A verbatim copy of each record is required.

+===+

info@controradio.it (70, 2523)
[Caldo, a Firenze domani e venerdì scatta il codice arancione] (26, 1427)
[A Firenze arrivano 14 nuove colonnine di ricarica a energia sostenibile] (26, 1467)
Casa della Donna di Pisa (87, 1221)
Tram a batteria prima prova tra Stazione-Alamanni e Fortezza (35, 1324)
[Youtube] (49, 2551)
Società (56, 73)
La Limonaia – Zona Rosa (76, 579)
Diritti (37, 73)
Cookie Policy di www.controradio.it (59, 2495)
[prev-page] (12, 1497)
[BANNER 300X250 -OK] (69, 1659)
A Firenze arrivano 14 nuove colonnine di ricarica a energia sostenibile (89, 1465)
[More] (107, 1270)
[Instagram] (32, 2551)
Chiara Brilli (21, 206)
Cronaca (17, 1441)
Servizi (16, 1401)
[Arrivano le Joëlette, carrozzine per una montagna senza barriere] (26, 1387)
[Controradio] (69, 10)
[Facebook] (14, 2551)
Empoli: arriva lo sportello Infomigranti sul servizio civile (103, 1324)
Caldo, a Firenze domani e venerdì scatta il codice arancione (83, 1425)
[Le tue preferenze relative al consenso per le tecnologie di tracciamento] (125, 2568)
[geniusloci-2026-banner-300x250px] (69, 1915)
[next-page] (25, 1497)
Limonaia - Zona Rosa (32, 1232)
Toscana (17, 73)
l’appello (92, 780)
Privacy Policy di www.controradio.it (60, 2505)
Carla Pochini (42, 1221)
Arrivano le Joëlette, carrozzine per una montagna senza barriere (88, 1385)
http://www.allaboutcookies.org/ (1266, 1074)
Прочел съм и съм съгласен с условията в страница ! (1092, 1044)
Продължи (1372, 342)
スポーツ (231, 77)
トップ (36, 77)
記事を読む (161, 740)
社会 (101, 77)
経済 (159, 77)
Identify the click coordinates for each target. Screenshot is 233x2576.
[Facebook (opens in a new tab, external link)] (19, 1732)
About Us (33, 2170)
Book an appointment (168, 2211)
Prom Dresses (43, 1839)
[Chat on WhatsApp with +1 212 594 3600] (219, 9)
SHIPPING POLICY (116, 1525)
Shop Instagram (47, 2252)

+===+

**TASK RESULT:**
info@controradio.it (70, 2523)
[Caldo, a Firenze domani e venerdì scatta il codice arancione] (26, 1427)
[A Firenze arrivano 14 nuove colonnine di ricarica a energia sostenibile] (26, 1467)
Casa della Donna di Pisa (87, 1221)
Tram a batteria prima prova tra Stazione-Alamanni e Fortezza (35, 1324)
[Youtube] (49, 2551)
Società (56, 73)
La Limonaia – Zona Rosa (76, 579)
Diritti (37, 73)
Cookie Policy di www.controradio.it (59, 2495)
[prev-page] (12, 1497)
[BANNER 300X250 -OK] (69, 1659)
A Firenze arrivano 14 nuove colonnine di ricarica a energia sostenibile (89, 1465)
[More] (107, 1270)
[Instagram] (32, 2551)
Chiara Brilli (21, 206)
Cronaca (17, 1441)
Servizi (16, 1401)
[Arrivano le Joëlette, carrozzine per una montagna senza barriere] (26, 1387)
[Controradio] (69, 10)
[Facebook] (14, 2551)
Empoli: arriva lo sportello Infomigranti sul servizio civile (103, 1324)
Caldo, a Firenze domani e venerdì scatta il codice arancione (83, 1425)
[Le tue preferenze relative al consenso per le tecnologie di tracciamento] (125, 2568)
[geniusloci-2026-banner-300x250px] (69, 1915)
[next-page] (25, 1497)
Limonaia - Zona Rosa (32, 1232)
Toscana (17, 73)
l’appello (92, 780)
Privacy Policy di www.controradio.it (60, 2505)
Carla Pochini (42, 1221)
Arrivano le Joëlette, carrozzine per una montagna senza barriere (88, 1385)
http://www.allaboutcookies.org/ (1266, 1074)
Прочел съм и съм съгласен с условията в страница ! (1092, 1044)
Продължи (1372, 342)
スポーツ (231, 77)
トップ (36, 77)
記事を読む (161, 740)
社会 (101, 77)
経済 (159, 77)
Identify the click coordinates for each target. Screenshot is 233x2576.
[Facebook (opens in a new tab, external link)] (19, 1732)
About Us (33, 2170)
Book an appointment (168, 2211)
Prom Dresses (43, 1839)
[Chat on WhatsApp with +1 212 594 3600] (219, 9)
SHIPPING POLICY (116, 1525)
Shop Instagram (47, 2252)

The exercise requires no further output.